Source:
------------

« Kalakuta Republik », de Serge Aimé Coulibaly, La Rose des Vents à Villeneuve-d’Ascq

« Kalakuta Republik » de Serge Aimé Coulibaly © Sophie Garcia

Scander la lutte

Par Sarah Elghazi
Les Trois Coups

Un feu qui se réinvente constamment, une transe dionysiaque qui prépare à la lutte : Serge Aimé Coulibaly et ses danseurs du Faso Danse Théâtre partagent avec nous leur vision de Fela Anikulapo Kuti, les traces indélébiles et insoumises que sa musique et sa légende ont laissées dans leurs mémoires. Une filiation dansée, émouvante et prenante.

Si vous vous attendez à un spectacle musical ou à une biographie dansée de Fela Kuti – mythique saxophoniste nigérian créateur de l’afrobeat – il y a de quoi être déstabilisé. Ici, on assiste davantage à la mise en espace symbolique, faite d’énergies, de rythmes et de sons, de son héritage. Ce qui irrigue et ce que scandent les corps des danseuses et danseurs, c’est un mélange de fierté et de révolte, colonnes vertébrales de chansons qu’un continent entier s’est approprié, et qu’une nouvelle génération ici réinterprète.

------------

À faire:
**A)** D'après la critique de « Kalakuta Republik », quel genre musical Fela Kuti a-t-il créé ?
**B)** Poursuivez la critique de « Kalakuta Republik » après sa dernière phrase.

Données fournies:
------------

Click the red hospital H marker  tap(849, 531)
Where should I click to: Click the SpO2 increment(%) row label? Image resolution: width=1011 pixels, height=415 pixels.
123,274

------------

Réponses:
**A)** L'afrobeat.

**B)**
« Kalakuta Republik » de Serge Aimé Coulibaly © Sophie Garcia
« Kalakuta Republik » de Serge Aimé Coulibaly © Sophie Garcia

Tout commence par une oscillation qui se propage d’un corps à l’autre. Une légère tension, un déséquilibre qui devient mouvement assumé, qui prend de l’ampleur. Un narrateur-danseur – l’âme de Fela réincarnée ? – incarné par Serge Aimé Coulibaly lui-même, se détache alors des autres pour les orchestrer. Cette évocation de son rôle décrié de gourou de Kalakuta Republik (son domaine à Lagos, Nigeria, où autour du musicien vivaient en autarcie la communauté de ses adorateurs), ne manque pas de subtilité. Mais Kalakuta Republik, c’était aussi une utopie de vie collective, à l’écart de la corruption et des inégalités du monde extérieur. La transe collective n’écrase donc jamais les individus, leur expression particulière, symbolisée par une tache de couleur vive sur leur peau ou leur costume.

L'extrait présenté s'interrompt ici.